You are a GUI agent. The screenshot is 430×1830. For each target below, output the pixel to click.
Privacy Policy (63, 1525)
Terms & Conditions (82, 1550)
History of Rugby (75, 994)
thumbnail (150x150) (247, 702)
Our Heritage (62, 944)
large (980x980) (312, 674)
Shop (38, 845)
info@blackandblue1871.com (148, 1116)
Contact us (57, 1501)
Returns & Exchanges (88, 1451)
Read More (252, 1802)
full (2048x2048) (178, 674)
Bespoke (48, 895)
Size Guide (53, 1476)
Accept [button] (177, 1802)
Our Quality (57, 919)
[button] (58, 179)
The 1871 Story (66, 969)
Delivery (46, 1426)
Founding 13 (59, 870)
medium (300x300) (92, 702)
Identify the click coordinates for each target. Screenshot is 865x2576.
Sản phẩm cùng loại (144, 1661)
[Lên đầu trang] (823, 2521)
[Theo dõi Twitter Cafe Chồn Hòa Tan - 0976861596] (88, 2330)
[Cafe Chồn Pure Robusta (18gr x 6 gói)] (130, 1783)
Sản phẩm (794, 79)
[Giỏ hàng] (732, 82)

※ ※ ※

Problem description:
Having read the entries, repeat them all exactly.

Result of this task:
You are a GUI agent. The screenshot is 430×1830. For each target below, output the pixel to click.
Privacy Policy (63, 1525)
Terms & Conditions (82, 1550)
History of Rugby (75, 994)
thumbnail (150x150) (247, 702)
Our Heritage (62, 944)
large (980x980) (312, 674)
Shop (38, 845)
info@blackandblue1871.com (148, 1116)
Contact us (57, 1501)
Returns & Exchanges (88, 1451)
Read More (252, 1802)
full (2048x2048) (178, 674)
Bespoke (48, 895)
Size Guide (53, 1476)
Accept [button] (177, 1802)
Our Quality (57, 919)
[button] (58, 179)
The 1871 Story (66, 969)
Delivery (46, 1426)
Founding 13 (59, 870)
medium (300x300) (92, 702)
Identify the click coordinates for each target. Screenshot is 865x2576.
Sản phẩm cùng loại (144, 1661)
[Lên đầu trang] (823, 2521)
[Theo dõi Twitter Cafe Chồn Hòa Tan - 0976861596] (88, 2330)
[Cafe Chồn Pure Robusta (18gr x 6 gói)] (130, 1783)
Sản phẩm (794, 79)
[Giỏ hàng] (732, 82)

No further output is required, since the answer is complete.